Optimization Hyper-parameter Laws for Large Language Models
Xingyu Xie, Kuangyu Ding, Shuicheng Yan, Kim-Chuan Toh, Tianwen Wei
TL;DR
Opt-Laws introduce a principled, SDE-based framework to connect training hyper-parameters, especially LR schedules, with final loss in large language models. By modeling SGD and Adam as time-inhomogeneous stochastic processes and fitting a 16-dimensional optimization-feature vector, Opt-Laws enable pre-selection of LR schedules, warmup steps, and peak LR across pre-training, continual training, and fine-tuning. The approach unifies convergence speed and escape from local minima, provides divergence-prediction criteria, and generalizes to model-size effects, recovering classical scaling laws under appropriate limits. Empirically, Opt-Laws achieve high predictive accuracy (often sub-0.1% relative error) on models with billions of parameters and hundreds of billions of tokens, while reducing computational costs by enabling schedule ranking without extensive trial training.

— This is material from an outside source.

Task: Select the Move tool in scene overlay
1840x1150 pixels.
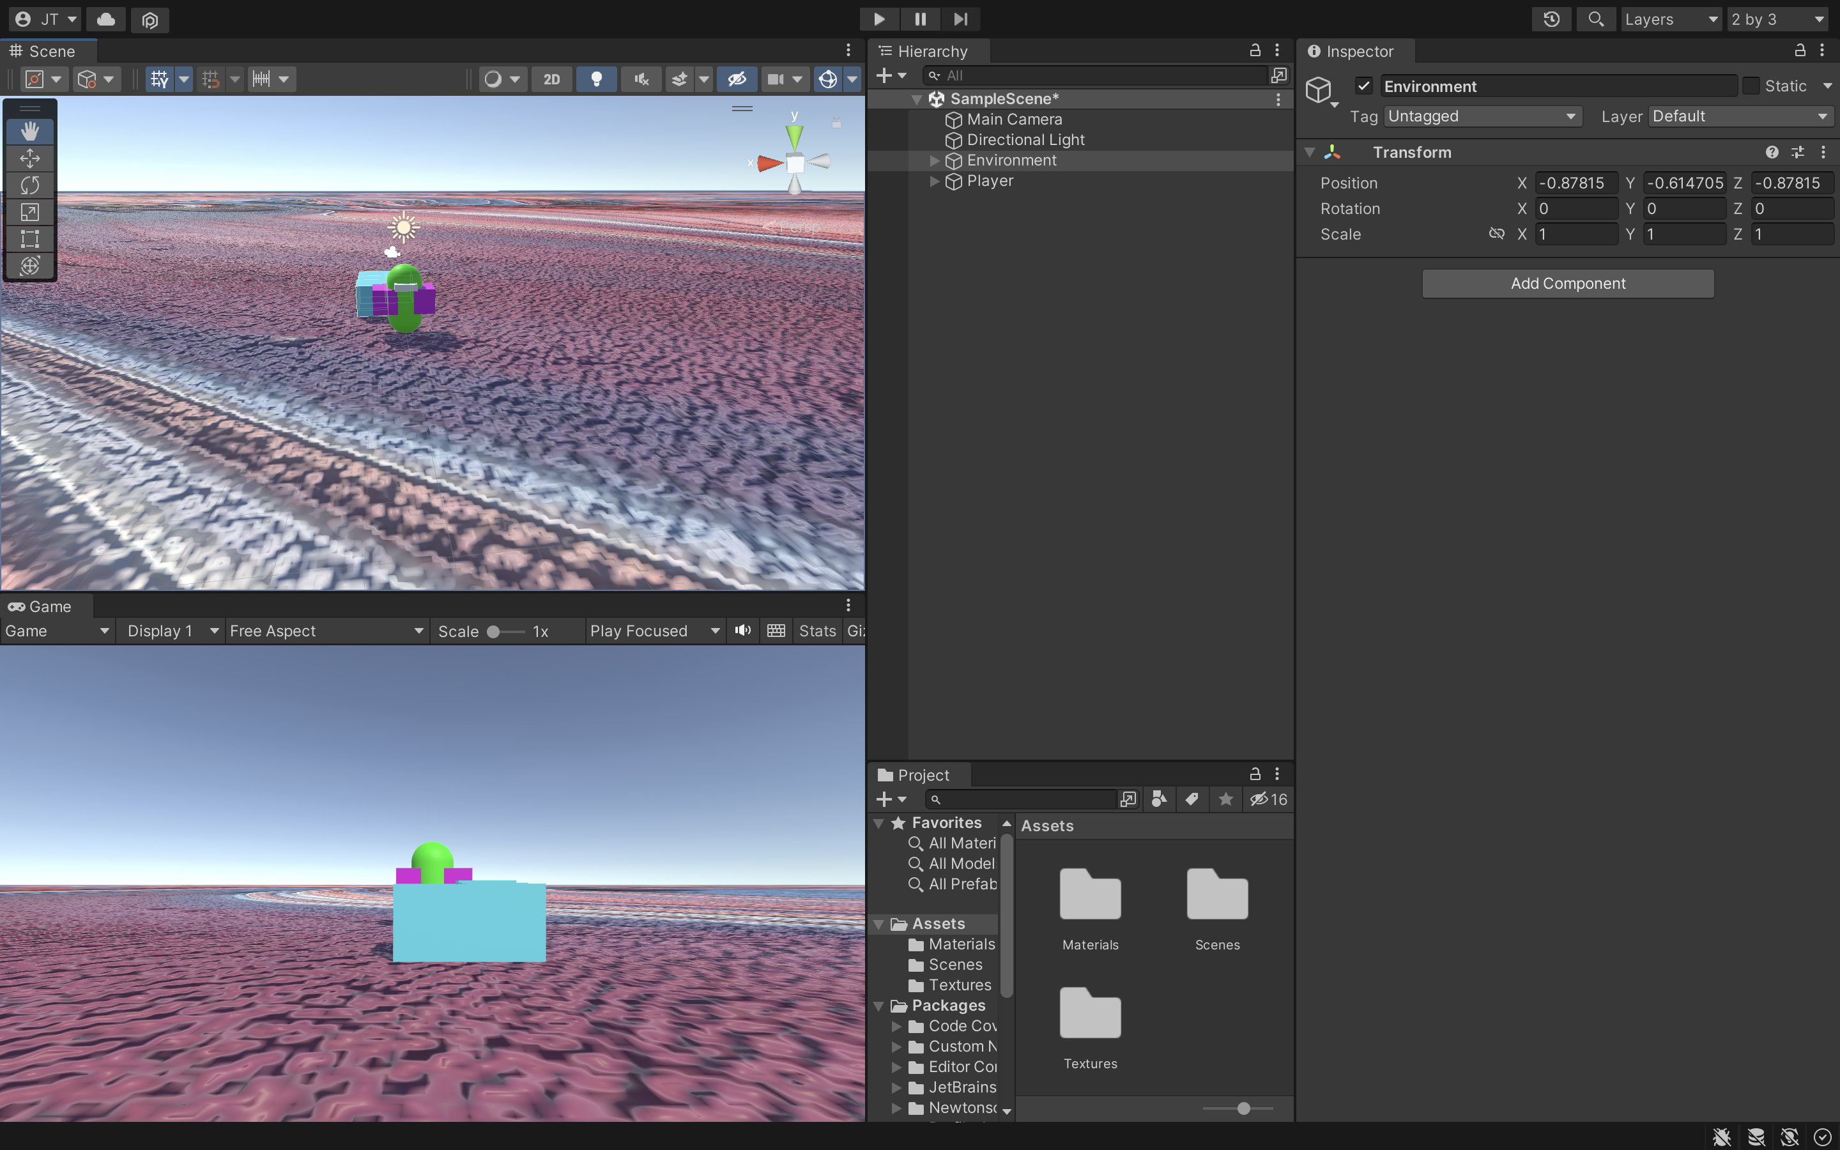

This combination of theoretical grounding and cross-stage applicability offers a practical tool for efficient, scalable hyper-parameter tuning in modern LLM workflows.
Abstract
Large Language Models have driven significant AI advancements, yet their training is resource-intensive and highly sensitive to hyper-parameter selection. While scaling laws provide valuable guidance on model size and data requirements, they fall short in choosing dynamic hyper-parameters, such as learning-rate (LR) schedules, that evolve during training. To bridge this gap, we present Optimization Hyper-parameter Laws (Opt-Laws), a framework that effectively captures the relationship between hyper-parameters and training outcomes, enabling the pre-selection of potential optimal schedules. Grounded in stochastic differential equations, Opt-Laws introduce novel mathematical interpretability and offer a robust theoretical foundation for some popular LR schedules. Our extensive validation across diverse model sizes and data scales demonstrates Opt-Laws' ability to accurately predict training loss and identify optimal LR schedule candidates in pre-training, continual training, and fine-tuning scenarios. This approach significantly reduces computational costs while enhancing overall model performance.